[Records for processing]

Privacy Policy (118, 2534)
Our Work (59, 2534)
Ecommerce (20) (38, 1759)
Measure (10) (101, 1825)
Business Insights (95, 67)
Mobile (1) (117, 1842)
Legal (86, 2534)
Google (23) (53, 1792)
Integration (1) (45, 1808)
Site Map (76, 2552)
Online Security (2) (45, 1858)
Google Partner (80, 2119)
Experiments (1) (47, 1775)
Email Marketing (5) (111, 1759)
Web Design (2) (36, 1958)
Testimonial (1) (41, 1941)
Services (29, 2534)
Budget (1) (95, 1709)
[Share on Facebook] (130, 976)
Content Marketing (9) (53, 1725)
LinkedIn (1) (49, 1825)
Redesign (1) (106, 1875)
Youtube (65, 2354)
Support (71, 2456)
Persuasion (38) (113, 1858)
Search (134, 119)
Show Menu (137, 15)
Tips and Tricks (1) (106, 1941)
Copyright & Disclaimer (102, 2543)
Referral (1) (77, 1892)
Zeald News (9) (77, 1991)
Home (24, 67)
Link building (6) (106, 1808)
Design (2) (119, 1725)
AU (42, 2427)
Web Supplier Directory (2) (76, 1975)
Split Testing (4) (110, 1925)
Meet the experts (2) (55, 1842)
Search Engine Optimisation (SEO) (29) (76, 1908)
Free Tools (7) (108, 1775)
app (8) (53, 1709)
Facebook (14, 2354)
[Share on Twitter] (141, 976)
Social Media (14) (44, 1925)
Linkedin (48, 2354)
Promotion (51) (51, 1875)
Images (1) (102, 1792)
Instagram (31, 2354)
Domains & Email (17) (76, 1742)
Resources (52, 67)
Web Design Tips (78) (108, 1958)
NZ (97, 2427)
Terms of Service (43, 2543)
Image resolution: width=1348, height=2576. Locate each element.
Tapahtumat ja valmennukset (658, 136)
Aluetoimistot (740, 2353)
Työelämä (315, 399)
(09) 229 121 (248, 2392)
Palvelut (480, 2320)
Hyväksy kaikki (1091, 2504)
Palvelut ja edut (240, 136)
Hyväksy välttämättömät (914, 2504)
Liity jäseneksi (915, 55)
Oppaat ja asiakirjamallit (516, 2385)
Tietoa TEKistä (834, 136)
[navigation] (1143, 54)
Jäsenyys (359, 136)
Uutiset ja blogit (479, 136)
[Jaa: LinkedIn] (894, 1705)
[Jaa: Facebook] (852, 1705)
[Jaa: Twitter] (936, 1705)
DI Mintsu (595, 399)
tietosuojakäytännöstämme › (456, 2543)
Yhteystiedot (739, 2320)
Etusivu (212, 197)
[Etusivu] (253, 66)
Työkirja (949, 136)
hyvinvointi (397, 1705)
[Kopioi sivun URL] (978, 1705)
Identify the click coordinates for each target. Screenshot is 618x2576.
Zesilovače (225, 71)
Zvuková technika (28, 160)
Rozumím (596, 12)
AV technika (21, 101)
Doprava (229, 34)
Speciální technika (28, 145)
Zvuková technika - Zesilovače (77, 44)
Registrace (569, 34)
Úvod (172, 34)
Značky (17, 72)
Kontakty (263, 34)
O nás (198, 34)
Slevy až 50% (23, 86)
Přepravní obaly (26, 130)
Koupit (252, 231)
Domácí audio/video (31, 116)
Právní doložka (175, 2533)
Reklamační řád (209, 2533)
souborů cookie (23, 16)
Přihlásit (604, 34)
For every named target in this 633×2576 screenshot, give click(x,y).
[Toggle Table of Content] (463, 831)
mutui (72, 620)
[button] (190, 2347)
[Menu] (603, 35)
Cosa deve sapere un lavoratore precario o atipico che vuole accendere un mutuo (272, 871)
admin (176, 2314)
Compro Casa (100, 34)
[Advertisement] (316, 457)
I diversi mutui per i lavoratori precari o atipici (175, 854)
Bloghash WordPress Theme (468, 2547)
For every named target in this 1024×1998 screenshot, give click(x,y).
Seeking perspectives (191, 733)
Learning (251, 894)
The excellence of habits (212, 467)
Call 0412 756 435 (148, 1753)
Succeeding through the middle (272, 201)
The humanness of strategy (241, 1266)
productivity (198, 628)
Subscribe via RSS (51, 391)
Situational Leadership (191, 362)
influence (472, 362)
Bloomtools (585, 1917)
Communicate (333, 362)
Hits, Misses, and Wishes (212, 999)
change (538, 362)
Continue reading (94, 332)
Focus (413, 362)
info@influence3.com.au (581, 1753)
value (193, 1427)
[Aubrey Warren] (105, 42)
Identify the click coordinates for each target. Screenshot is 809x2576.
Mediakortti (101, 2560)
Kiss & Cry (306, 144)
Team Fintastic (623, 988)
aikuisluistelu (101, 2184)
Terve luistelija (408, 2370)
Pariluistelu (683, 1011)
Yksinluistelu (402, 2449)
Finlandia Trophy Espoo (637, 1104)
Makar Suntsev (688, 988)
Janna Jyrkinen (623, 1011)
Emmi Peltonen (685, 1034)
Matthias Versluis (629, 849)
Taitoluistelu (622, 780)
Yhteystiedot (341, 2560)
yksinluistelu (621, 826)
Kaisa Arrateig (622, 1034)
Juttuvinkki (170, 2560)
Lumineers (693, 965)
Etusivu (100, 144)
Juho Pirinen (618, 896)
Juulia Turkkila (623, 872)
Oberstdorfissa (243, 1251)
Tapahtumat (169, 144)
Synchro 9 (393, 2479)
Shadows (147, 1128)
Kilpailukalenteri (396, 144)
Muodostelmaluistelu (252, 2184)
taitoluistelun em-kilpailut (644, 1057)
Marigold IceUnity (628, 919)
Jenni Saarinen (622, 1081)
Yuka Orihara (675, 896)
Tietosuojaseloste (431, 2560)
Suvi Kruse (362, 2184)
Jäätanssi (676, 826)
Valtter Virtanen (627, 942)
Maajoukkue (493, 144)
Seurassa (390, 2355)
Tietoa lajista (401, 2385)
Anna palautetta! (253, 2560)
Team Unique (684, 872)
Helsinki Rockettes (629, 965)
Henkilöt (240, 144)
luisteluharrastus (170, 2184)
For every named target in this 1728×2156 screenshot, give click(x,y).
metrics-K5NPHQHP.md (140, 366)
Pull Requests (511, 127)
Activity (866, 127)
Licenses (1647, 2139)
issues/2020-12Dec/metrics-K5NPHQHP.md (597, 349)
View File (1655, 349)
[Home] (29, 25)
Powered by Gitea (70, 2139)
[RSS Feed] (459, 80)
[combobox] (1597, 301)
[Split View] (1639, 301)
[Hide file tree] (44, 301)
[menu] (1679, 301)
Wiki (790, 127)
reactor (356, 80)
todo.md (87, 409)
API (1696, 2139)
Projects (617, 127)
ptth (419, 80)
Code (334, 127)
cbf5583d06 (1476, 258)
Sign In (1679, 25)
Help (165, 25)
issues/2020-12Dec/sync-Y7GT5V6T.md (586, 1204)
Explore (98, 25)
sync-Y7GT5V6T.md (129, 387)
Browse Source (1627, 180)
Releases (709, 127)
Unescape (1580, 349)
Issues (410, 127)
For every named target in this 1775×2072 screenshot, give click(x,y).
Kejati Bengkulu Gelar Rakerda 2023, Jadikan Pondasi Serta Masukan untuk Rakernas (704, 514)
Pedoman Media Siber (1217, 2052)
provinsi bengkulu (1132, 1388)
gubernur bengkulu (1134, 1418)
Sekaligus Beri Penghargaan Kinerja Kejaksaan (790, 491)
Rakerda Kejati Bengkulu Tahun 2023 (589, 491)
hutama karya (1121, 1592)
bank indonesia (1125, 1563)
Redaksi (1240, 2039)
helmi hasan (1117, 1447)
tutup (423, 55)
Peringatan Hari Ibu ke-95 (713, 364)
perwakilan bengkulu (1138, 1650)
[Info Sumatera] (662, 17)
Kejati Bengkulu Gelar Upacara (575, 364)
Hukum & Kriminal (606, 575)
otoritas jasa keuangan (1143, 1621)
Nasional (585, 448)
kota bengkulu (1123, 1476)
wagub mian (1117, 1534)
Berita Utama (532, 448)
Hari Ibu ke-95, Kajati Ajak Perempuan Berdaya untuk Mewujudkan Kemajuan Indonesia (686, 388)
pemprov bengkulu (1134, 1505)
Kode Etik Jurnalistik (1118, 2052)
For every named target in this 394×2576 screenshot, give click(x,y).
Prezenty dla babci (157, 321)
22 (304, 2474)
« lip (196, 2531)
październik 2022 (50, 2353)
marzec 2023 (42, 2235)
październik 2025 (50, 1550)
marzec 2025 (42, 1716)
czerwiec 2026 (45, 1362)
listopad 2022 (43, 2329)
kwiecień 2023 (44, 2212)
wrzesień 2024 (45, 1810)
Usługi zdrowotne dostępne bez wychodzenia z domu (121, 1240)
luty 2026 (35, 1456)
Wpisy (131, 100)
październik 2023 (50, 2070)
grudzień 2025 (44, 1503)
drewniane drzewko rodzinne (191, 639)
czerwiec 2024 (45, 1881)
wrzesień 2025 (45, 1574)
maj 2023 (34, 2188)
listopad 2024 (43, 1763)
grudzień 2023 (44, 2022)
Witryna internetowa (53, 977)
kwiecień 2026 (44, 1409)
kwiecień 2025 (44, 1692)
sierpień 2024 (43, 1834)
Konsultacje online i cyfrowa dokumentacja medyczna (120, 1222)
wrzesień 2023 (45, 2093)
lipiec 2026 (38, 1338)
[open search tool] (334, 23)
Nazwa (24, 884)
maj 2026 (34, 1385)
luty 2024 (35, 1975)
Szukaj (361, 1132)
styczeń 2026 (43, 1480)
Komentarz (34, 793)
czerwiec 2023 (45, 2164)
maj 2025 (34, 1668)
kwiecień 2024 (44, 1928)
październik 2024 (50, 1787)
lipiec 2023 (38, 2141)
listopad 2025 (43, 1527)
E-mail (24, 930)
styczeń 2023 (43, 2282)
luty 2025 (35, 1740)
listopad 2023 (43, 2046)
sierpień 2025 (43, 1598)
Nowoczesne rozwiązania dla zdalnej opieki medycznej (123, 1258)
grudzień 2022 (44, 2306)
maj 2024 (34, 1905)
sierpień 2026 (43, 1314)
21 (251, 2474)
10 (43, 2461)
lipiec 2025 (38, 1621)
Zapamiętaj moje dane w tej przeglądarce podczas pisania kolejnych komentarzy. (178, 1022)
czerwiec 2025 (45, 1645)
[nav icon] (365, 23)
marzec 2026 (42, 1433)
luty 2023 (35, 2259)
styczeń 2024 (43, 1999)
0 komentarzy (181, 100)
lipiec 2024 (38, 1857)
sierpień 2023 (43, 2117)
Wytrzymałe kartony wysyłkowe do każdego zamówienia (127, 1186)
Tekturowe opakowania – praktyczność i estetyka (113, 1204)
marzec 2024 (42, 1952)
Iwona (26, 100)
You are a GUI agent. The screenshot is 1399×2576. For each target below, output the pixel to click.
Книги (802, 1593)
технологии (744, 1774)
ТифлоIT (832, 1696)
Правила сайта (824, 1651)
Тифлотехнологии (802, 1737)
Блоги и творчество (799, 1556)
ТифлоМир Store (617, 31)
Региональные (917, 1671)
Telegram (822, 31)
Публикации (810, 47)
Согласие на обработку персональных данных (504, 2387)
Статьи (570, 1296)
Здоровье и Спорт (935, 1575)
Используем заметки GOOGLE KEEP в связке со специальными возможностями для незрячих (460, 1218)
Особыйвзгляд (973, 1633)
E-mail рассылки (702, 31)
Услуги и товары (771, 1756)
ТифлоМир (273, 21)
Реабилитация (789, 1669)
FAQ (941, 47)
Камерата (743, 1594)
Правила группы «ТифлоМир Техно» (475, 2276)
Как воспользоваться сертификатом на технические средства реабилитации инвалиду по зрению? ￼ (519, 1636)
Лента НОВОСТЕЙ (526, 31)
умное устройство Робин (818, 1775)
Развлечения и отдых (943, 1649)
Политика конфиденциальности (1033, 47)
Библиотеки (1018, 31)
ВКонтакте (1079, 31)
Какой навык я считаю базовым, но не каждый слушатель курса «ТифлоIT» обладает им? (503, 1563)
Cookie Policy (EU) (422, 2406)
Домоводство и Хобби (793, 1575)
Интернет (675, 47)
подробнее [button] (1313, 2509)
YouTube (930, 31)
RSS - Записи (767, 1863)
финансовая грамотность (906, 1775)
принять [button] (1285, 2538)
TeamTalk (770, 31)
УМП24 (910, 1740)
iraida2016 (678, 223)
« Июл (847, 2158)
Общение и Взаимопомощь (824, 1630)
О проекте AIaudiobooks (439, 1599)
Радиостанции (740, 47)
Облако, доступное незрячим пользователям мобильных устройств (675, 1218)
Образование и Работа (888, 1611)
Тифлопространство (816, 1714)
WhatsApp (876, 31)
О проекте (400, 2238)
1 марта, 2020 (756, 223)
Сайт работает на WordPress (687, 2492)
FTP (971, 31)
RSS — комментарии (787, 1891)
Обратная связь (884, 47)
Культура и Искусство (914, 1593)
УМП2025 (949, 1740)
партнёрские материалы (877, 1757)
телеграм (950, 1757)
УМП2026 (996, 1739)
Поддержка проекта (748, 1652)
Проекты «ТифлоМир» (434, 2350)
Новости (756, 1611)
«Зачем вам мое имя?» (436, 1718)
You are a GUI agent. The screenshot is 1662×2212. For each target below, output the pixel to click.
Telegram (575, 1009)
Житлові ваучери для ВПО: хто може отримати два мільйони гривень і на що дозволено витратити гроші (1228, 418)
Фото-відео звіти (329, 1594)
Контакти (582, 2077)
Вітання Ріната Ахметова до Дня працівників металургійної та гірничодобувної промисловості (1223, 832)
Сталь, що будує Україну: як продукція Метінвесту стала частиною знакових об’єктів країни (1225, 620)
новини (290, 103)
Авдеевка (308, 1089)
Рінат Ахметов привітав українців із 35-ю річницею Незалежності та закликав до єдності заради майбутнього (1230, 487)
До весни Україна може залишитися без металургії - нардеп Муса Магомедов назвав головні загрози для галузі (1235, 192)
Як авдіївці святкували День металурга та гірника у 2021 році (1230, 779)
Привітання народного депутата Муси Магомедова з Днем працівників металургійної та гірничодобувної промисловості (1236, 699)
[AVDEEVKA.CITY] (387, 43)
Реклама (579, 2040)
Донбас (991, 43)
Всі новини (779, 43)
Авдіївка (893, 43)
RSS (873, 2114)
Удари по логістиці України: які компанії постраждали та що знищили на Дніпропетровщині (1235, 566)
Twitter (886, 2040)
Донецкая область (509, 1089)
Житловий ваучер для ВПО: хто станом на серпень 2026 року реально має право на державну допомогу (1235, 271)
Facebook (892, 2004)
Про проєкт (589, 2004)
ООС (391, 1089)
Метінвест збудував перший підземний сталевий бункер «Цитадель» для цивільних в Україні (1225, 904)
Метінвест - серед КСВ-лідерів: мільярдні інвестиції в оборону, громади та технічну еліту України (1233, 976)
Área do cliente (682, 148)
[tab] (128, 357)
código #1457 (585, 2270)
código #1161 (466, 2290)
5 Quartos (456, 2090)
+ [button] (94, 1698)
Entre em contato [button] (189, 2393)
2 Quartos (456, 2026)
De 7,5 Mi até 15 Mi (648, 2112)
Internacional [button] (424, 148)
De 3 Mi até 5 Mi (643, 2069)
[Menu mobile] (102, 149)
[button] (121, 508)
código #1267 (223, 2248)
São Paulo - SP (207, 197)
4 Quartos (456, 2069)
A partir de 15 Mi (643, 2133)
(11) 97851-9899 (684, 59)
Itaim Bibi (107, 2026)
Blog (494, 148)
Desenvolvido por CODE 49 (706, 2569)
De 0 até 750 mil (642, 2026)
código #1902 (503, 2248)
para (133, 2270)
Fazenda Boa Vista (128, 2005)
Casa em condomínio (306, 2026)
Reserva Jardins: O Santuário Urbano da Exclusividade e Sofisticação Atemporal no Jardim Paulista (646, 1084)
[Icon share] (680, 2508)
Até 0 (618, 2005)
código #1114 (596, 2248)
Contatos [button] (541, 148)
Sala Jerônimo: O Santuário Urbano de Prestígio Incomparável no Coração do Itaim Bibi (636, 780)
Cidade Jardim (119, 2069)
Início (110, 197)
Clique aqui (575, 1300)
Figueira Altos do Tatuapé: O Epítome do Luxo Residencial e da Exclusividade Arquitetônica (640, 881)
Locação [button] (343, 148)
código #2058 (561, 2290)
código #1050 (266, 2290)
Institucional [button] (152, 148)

[/Records for processing]

What you have to do
From the data above, reproduce word for word the lines running from the line with "sierpień 2025 (43, 1598)" to the line with "lipiec 2025 (38, 1621)", ends included.

Response to this exercise
sierpień 2025 (43, 1598)
Nowoczesne rozwiązania dla zdalnej opieki medycznej (123, 1258)
grudzień 2022 (44, 2306)
maj 2024 (34, 1905)
sierpień 2026 (43, 1314)
21 (251, 2474)
10 (43, 2461)
lipiec 2025 (38, 1621)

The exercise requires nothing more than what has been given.